Recommender systems help you tailor customer experiences on online platforms. Amazon Personalize is an artificial intelligence and machine learning service that specializes in developing recommender system solutions. It automatically examines the data, performs feature and algorithm selection, optimizes the model based on your data, and deploys and hosts the model for real-time recommendation inference. However, if you don’t have explicit user rating data or need to access trained models’ weights, you may need to build your recommender system from scratch. In this post, I show you how to train and deploy a customized recommender system in TensorFlow 2.0, using a Neural Collaborative Filtering (NCF) (He et al., 2017) model on Amazon SageMaker.

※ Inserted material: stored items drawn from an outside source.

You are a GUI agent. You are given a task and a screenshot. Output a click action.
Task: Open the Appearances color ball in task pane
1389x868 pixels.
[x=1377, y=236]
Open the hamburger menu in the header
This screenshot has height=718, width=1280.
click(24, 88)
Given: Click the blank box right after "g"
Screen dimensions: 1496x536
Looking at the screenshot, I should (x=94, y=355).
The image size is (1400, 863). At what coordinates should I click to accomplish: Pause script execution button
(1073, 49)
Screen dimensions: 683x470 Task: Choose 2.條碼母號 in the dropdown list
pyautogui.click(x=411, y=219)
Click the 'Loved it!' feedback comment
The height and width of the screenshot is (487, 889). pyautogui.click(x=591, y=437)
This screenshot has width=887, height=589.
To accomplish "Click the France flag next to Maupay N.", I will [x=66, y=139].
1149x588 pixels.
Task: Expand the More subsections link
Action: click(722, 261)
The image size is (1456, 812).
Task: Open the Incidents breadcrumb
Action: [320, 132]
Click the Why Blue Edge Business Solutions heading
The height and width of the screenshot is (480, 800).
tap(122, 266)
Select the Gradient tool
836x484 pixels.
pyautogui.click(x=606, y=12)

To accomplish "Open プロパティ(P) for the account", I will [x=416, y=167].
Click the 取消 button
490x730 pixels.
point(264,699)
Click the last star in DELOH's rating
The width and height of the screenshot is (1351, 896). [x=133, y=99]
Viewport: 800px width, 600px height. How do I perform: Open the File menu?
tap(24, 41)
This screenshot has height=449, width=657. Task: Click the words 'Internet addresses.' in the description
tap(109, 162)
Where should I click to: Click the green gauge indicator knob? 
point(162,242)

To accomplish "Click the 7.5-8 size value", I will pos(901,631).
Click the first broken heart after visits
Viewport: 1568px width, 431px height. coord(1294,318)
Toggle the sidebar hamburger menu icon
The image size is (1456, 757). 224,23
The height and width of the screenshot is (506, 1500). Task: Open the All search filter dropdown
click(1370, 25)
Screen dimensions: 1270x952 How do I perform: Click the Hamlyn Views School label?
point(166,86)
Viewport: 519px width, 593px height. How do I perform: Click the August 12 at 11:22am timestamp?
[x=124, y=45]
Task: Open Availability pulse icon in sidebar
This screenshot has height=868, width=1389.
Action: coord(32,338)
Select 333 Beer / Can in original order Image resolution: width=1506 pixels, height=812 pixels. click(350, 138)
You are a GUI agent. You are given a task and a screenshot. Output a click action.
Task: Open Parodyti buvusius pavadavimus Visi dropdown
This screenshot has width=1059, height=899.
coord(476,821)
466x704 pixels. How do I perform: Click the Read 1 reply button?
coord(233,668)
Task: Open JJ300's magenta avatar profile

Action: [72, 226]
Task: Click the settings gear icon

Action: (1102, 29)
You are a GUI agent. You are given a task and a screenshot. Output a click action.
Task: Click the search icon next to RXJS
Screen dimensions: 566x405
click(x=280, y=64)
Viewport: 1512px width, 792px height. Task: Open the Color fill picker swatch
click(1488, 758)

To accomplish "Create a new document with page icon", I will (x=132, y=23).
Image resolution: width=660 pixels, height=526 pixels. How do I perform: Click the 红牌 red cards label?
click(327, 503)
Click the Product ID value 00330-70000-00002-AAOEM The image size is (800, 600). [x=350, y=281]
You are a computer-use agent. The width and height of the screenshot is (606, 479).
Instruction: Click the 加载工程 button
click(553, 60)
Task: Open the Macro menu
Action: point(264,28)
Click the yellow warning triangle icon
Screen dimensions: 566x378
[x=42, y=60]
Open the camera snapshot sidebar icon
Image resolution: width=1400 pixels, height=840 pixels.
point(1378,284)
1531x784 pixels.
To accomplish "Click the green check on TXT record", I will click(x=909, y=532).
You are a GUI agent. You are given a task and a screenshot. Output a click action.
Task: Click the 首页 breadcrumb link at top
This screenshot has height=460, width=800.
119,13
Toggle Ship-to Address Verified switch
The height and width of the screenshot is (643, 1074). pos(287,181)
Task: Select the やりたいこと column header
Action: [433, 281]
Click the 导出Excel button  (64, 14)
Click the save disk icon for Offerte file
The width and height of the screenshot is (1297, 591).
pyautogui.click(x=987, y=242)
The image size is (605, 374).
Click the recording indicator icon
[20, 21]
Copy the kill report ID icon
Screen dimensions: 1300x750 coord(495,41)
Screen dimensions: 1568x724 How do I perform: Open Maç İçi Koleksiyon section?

Understanding Neural Collaborative Filtering
A recommender system is a set of tools that helps provide users with a personalized experience by predicting user preference amongst a large number of options. Matrix factorization (MF) is a well-known approach to solving such a problem. Conventional MF solutions exploit explicit feedback in a linear fashion; explicit feedback consists of direct user preferences, such as ratings for movies on a five-star scale or binary preference on a product (like or not like). However, explicit feedback isn’t always present in datasets. NCF solves the absence of explicit feedback by only using implicit feedback, which is derived from user activity, such as clicks and views. In addition, NCF utilizes multi-layer perceptron to introduce non-linearity into the solution.
Architecture overview
An NCF model contains two intrinsic sets of network layers: embedding and NCF layers. You use these layers to build a neural matrix factorization solution with two separate network architectures, generalized matrix factorization (GMF) and multi-layer perceptron (MLP), whose outputs are then concatenated as input for the final output layer. The following diagram from the original paper illustrates this architecture.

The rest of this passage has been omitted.